Ryan speaks of the relatively organic growth of relationships he has with the experimental DIY music scene, being contacted regularly as a recognised promoter within the Midlands of that music.

cormac-faulkners-tunnel.mp3

Cormac Faulkner's 'Tunnel Kunitoki' (4:45).

There appears to be an impressive lack of conflict, and territorial defensiveness, between these two contexts crossing over and interacting for [RHP] CDRs which is certainly very heartening to see. We spoke of how both gig spaces and galleries are often set in spaces that have shared histories, I.e. Disused industrial units, with the only difference being the way the walls have been painted, one wall is white, the other is black. And yet their use as spaces for housing these two worlds of work plug into different contexts and cultural histories, for example we spoke of the different ways participation in a performance might be read in these two contexts, experimental music and contemporary art. Ryan cited Sly and the Family Drone’s habit of handing out drums to the audience, and the different ways this might be received and read in each setting. In particular though Ryan does highlight one specific, both telling and timely, disparity between the two contexts, which is that artists are far more happy to exhibit their work for no monetary return, however musicians are far clearer that if they are performing then they need to be paid.

As Hughes points out, sound artists have often pushed and played with the tension of noise within the (at least traditionally) quiet space of the gallery, disrupting the space as a site of contemplation, a means, he explains, of exploring the tension of “how these things can exist together… or not”. This tension itself, then, can potentially become a very productive aspect.
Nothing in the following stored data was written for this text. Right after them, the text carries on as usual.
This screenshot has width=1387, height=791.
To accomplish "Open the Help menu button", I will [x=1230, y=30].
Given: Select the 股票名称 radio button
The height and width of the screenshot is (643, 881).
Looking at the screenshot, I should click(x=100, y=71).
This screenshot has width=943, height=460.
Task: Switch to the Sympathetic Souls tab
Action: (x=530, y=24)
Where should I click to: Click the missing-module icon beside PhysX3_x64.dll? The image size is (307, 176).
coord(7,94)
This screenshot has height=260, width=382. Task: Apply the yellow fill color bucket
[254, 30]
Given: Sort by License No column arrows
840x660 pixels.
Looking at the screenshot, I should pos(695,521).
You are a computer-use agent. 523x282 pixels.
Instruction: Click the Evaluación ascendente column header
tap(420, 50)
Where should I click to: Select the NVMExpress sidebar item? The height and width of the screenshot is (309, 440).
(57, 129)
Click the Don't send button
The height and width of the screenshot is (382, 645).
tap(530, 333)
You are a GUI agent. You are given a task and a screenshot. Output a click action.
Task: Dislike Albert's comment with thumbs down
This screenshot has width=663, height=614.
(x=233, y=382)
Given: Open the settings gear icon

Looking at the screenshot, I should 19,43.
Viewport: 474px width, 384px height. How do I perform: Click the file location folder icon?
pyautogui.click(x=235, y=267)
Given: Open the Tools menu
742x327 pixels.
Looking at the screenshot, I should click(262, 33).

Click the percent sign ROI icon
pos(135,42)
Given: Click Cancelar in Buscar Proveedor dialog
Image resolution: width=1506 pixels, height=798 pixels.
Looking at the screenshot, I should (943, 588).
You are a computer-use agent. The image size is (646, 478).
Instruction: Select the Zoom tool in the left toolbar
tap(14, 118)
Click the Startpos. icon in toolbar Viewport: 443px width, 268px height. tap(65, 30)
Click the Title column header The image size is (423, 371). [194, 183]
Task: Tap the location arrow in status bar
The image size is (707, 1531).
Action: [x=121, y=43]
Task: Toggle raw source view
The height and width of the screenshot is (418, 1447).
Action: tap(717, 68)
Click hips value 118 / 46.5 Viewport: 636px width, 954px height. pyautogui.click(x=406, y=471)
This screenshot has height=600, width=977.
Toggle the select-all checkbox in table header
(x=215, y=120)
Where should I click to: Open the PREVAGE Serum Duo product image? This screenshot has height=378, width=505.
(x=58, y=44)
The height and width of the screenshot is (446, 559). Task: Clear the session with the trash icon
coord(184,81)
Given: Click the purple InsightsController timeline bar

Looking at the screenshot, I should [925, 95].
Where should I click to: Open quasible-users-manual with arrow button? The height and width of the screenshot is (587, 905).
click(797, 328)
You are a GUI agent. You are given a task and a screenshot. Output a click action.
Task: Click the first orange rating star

[RHP] CDRs primary output is the release of (as the name suggests) CDRs, which are often lovingly designed and packaged products. The works are for sale, both at live events and through the project’s bandcamp page, the proceeds of which mean that the project is largely self-sustaining. On top of that Ryan spoke of trying to be careful about making sure that pots of funding they do receive have a lasting impact on the project, for example buying a PA system for performances and events putting an end to the incessant costs of hiring such equipment.

As a record label, [RHP] CDRs functions in a quite naturally nomadic fashion, with a possible view to having a more permanent space in the future, once again (recalling our profile on Anne Duffau’s A-Z project a couple of months ago) we see a productive use of the freedom that comes with being a roving project. Inhabiting spaces for a short period of time, when necessary, through a small network of collaborators and long born relations with venues and distribution channels, the project’s overheads are kept to an absolute minimum, allowing for all money produced to go both to those involved, and back into the project itself. With a long list of releases planned for the next few months, it is evident something about the project must be working.